- Task objective: Render each line of the items below as a JSON list of strings, with one string per line and blank lines omitted.

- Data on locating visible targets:
--- Start ---
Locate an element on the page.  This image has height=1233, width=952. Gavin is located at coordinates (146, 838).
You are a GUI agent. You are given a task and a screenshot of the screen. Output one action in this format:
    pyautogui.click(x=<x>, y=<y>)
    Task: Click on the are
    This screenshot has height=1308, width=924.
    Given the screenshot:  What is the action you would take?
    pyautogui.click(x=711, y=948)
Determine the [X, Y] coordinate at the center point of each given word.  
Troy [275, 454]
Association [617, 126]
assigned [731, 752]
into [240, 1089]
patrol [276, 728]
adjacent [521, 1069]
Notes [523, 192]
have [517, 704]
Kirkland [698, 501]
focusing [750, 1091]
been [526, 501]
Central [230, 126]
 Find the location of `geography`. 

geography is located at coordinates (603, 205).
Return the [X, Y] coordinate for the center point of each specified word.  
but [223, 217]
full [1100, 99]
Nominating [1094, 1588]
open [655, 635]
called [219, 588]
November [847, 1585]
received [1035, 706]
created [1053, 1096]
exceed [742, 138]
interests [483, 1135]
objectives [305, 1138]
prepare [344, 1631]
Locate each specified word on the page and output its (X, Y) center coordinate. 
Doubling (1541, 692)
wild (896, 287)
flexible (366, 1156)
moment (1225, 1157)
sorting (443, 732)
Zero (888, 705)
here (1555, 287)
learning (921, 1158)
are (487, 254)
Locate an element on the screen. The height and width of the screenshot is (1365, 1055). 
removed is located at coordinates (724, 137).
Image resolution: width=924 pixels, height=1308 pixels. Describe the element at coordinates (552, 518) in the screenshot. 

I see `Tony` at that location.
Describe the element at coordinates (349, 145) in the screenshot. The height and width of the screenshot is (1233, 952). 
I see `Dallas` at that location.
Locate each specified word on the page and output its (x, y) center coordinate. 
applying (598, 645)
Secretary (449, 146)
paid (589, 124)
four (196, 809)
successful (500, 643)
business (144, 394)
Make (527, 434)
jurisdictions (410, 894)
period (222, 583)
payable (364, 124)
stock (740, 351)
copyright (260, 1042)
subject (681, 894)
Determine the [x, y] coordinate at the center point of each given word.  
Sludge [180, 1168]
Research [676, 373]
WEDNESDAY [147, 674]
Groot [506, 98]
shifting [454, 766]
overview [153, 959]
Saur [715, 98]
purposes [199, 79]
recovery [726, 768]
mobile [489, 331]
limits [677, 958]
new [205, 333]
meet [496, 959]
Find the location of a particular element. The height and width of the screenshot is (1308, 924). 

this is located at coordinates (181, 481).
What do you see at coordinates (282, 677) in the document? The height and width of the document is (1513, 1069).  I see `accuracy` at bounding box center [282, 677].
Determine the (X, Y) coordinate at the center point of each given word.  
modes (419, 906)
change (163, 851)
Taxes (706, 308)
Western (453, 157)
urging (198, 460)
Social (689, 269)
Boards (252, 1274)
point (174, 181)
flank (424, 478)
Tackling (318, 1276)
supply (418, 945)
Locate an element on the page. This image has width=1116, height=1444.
--- End ---
- Solution:
[
  "Locate an element on the page.  This image has height=1233, width=952. Gavin is located at coordinates (146, 838).",
  "You are a GUI agent. You are given a task and a screenshot of the screen. Output one action in this format:",
  "    pyautogui.click(x=<x>, y=<y>)",
  "    Task: Click on the are",
  "    This screenshot has height=1308, width=924.",
  "    Given the screenshot:  What is the action you would take?",
  "    pyautogui.click(x=711, y=948)",
  "Determine the [X, Y] coordinate at the center point of each given word.  ",
  "Troy [275, 454]",
  "Association [617, 126]",
  "assigned [731, 752]",
  "into [240, 1089]",
  "patrol [276, 728]",
  "adjacent [521, 1069]",
  "Notes [523, 192]",
  "have [517, 704]",
  "Kirkland [698, 501]",
  "focusing [750, 1091]",
  "been [526, 501]",
  "Central [230, 126]",
  " Find the location of `geography`. ",
  "geography is located at coordinates (603, 205).",
  "Return the [X, Y] coordinate for the center point of each specified word.  ",
  "but [223, 217]",
  "full [1100, 99]",
  "Nominating [1094, 1588]",
  "open [655, 635]",
  "called [219, 588]",
  "November [847, 1585]",
  "received [1035, 706]",
  "created [1053, 1096]",
  "exceed [742, 138]",
  "interests [483, 1135]",
  "objectives [305, 1138]",
  "prepare [344, 1631]",
  "Locate each specified word on the page and output its (X, Y) center coordinate. ",
  "Doubling (1541, 692)",
  "wild (896, 287)",
  "flexible (366, 1156)",
  "moment (1225, 1157)",
  "sorting (443, 732)",
  "Zero (888, 705)",
  "here (1555, 287)",
  "learning (921, 1158)",
  "are (487, 254)",
  "Locate an element on the screen. The height and width of the screenshot is (1365, 1055). ",
  "removed is located at coordinates (724, 137).",
  "Image resolution: width=924 pixels, height=1308 pixels. Describe the element at coordinates (552, 518) in the screenshot. ",
  "I see `Tony` at that location.",
  "Describe the element at coordinates (349, 145) in the screenshot. The height and width of the screenshot is (1233, 952). ",
  "I see `Dallas` at that location.",
  "Locate each specified word on the page and output its (x, y) center coordinate. ",
  "applying (598, 645)",
  "Secretary (449, 146)",
  "paid (589, 124)",
  "four (196, 809)",
  "successful (500, 643)",
  "business (144, 394)",
  "Make (527, 434)",
  "jurisdictions (410, 894)",
  "period (222, 583)",
  "payable (364, 124)",
  "stock (740, 351)",
  "copyright (260, 1042)",
  "subject (681, 894)",
  "Determine the [x, y] coordinate at the center point of each given word.  ",
  "Sludge [180, 1168]",
  "Research [676, 373]",
  "WEDNESDAY [147, 674]",
  "Groot [506, 98]",
  "shifting [454, 766]",
  "overview [153, 959]",
  "Saur [715, 98]",
  "purposes [199, 79]",
  "recovery [726, 768]",
  "mobile [489, 331]",
  "limits [677, 958]",
  "new [205, 333]",
  "meet [496, 959]",
  "Find the location of a particular element. The height and width of the screenshot is (1308, 924). ",
  "this is located at coordinates (181, 481).",
  "What do you see at coordinates (282, 677) in the document? The height and width of the document is (1513, 1069).  I see `accuracy` at bounding box center [282, 677].",
  "Determine the (X, Y) coordinate at the center point of each given word.  ",
  "modes (419, 906)",
  "change (163, 851)",
  "Taxes (706, 308)",
  "Western (453, 157)",
  "urging (198, 460)",
  "Social (689, 269)",
  "Boards (252, 1274)",
  "point (174, 181)",
  "flank (424, 478)",
  "Tackling (318, 1276)",
  "supply (418, 945)",
  "Locate an element on the page. This image has width=1116, height=1444."
]